## To do
A. Copy from the passage on bloodroot seed dispersal, starting with "Wikipedia makes a" and going on through "the forest floor.".
B. Write what comes next in the passage about bloodroot and the ants that spread its seeds, picking up after its final sentence.

## Passage provided
Wikipedia makes a very interesting claim regarding the reproduction of S. canadensis which I have been able to confirm from other scholarly sources5. Apparently, bloodroot is a
myrmecochorous plant; that is, its seeds are dispersed by ants. According to the summary found in another article6, the seed of S. canadensis is attached to a fat-rich tissue called an elaiosome. The ants of the forest floor then proceed to carry the elaiosome and the seed back to their nest, where they feed the fatty elaiosome to their wee larvæ and discard the seed elsewhere - frequently amidst other rubbish from their colony, which form a nutrient-rich compost for the young plant7. In this way, the plant is able to spread itself widely without resorting to wind, which is generally absent from the forest floor.
If any of my paltry few readers find all this as interesting as I do, I've also found some remarkable pictures of some ants doing their "thing" with bloodroot seeds
here. Really great stuff!

## Information given
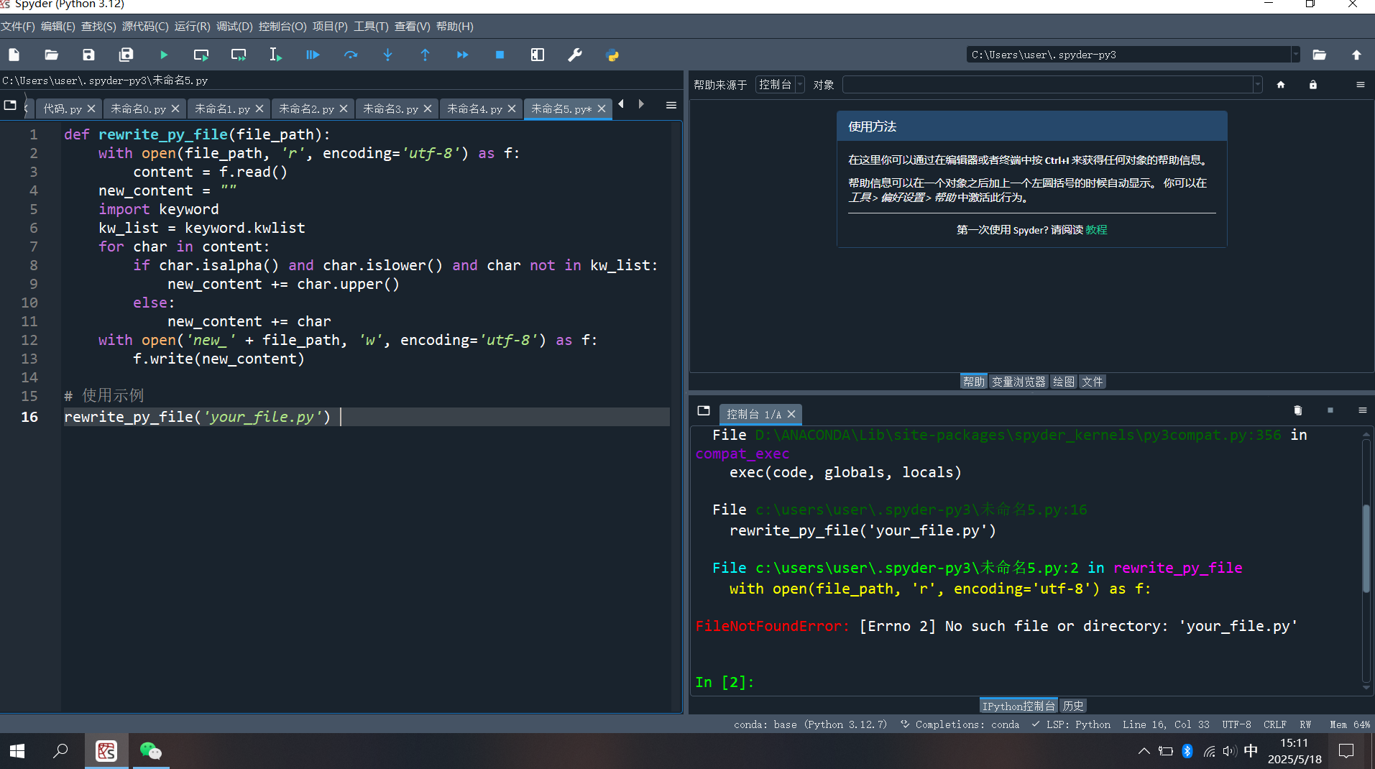Click the Step into function arrow icon
1375x769 pixels.
point(387,55)
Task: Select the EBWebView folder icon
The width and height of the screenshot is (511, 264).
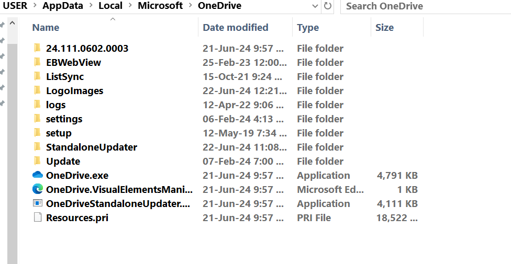Action: [x=38, y=62]
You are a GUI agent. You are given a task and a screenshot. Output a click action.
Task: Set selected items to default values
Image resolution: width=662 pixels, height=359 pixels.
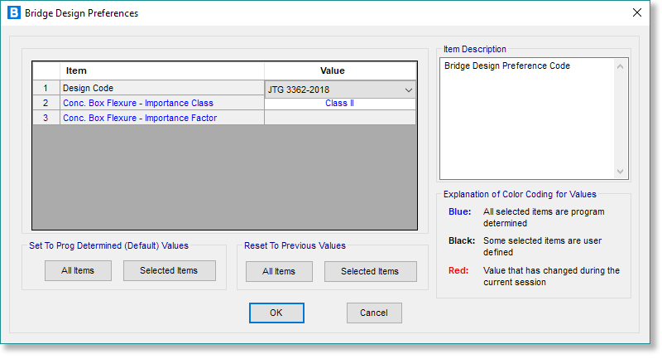pos(169,271)
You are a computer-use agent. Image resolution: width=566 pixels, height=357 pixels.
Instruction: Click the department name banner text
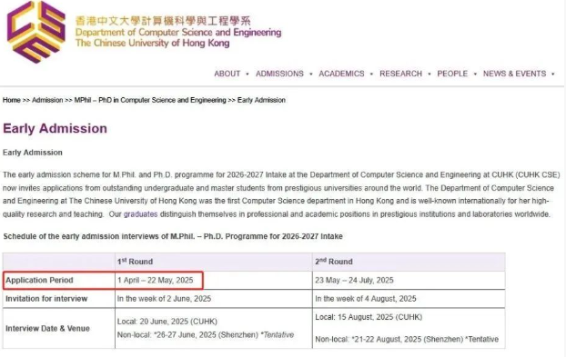(178, 32)
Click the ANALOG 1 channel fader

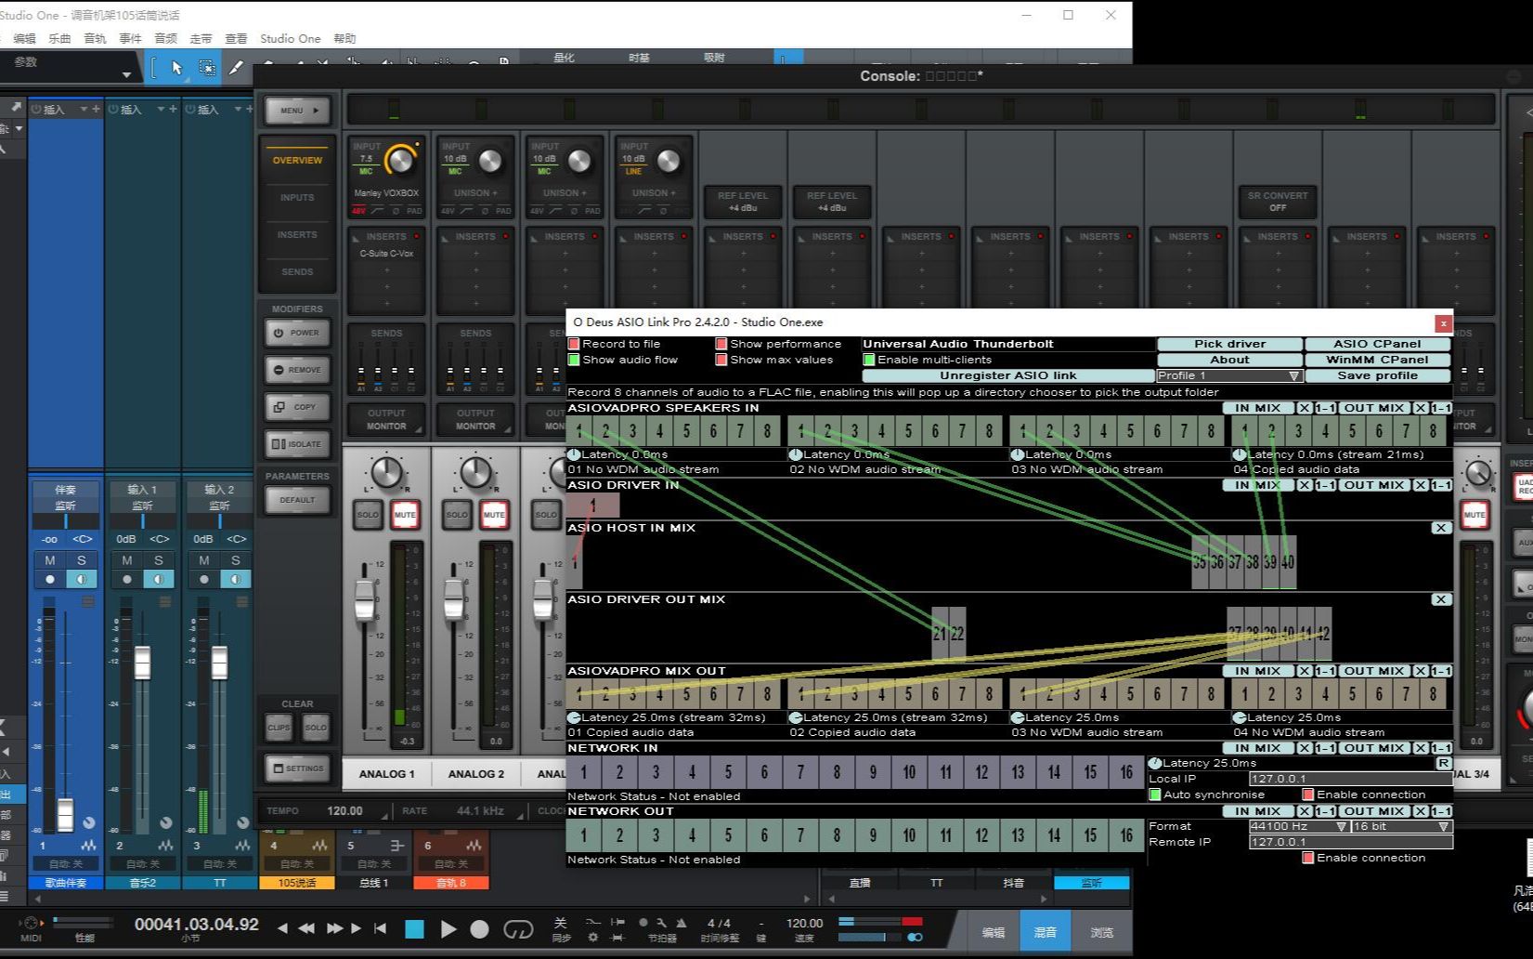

## Numbered answers
A.
Wikipedia makes a very interesting claim regarding the reproduction of S. canadensis which I have been able to confirm from other scholarly sources5. Apparently, bloodroot is a
myrmecochorous plant; that is, its seeds are dispersed by ants. According to the summary found in another article6, the seed of S. canadensis is attached to a fat-rich tissue called an elaiosome. The ants of the forest floor then proceed to carry the elaiosome and the seed back to their nest, where they feed the fatty elaiosome to their wee larvæ and discard the seed elsewhere - frequently amidst other rubbish from their colony, which form a nutrient-rich compost for the young plant7. In this way, the plant is able to spread itself widely without resorting to wind, which is generally absent from the forest floor.

B.
Uses and Horticulture: Bloodroot has been used as a medicine for centuries, if not millenia. However, as is the case with many herbal remedies, the literature regarding its use, effectiveness, and danger is extraordinarily mixed. It is known that the plant's red sap was used as a dye and a face/body-paint by a number of American Indian cultures. This seems a curious practice, considering that another thing known for certain about the sap of S. canadensis is that it is caustic and kills organic tissue8. These properties can be used to medical effect, of course, and has been used to treat various skin infections and parasites like ringworms8, and an extract called
"Sanguinarine" is used in some toothpastes as an anti-plaque agent. But as even gardeners occasionally report "skin irritation" simply while transplanting bloodroot9, this author recommends that one is at the very least cautious.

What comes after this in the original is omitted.